Collected data

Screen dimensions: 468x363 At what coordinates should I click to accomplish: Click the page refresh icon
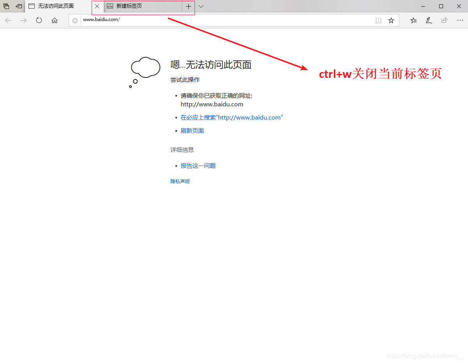pyautogui.click(x=39, y=20)
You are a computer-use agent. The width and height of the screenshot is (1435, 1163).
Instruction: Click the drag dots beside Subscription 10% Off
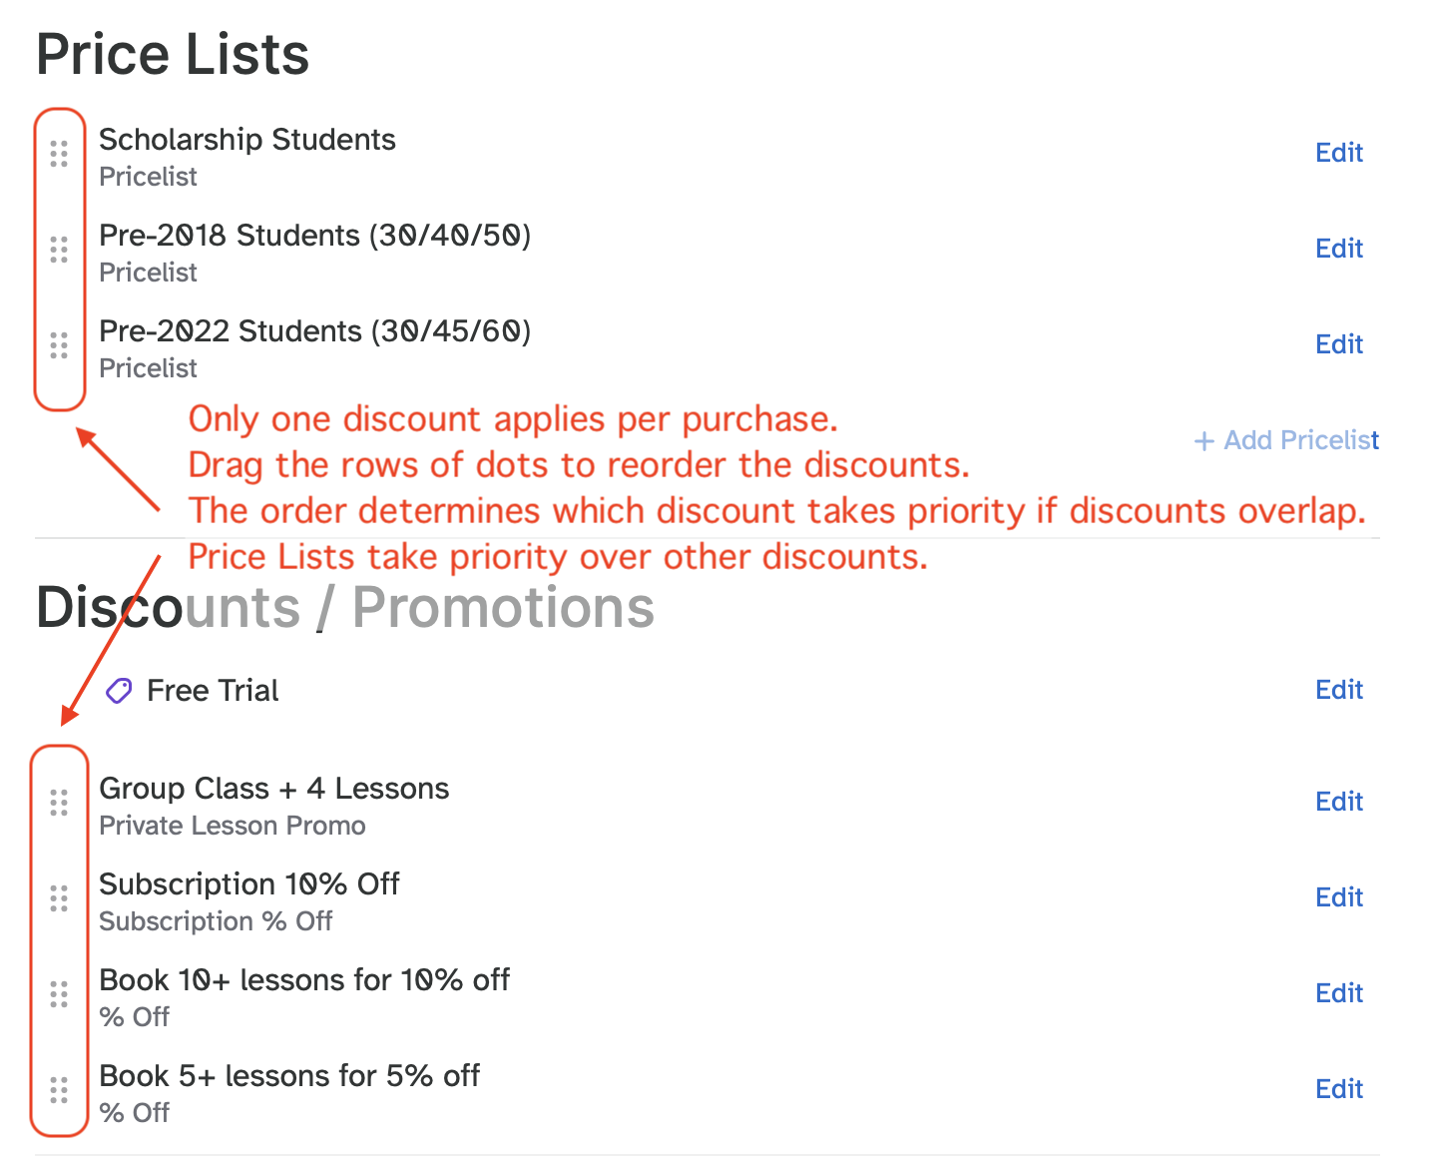pos(59,897)
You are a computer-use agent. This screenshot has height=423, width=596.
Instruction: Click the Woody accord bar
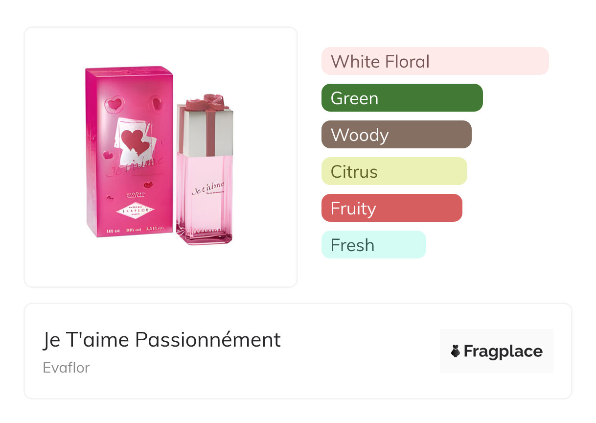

Task directions. Your task is to set down every entry exactly, leaving out any picture it contains.

Response to the exercise.
Screen dimensions: 468x363 At what coordinates should I click to accomplish: Click the page refresh icon
pyautogui.click(x=39, y=20)
You are a computer-use agent. The width and height of the screenshot is (1435, 1163).
Instruction: Click the drag dots beside Subscription 10% Off
pos(59,897)
You are a computer-use agent. This screenshot has height=423, width=596.
Instruction: Click the Woody accord bar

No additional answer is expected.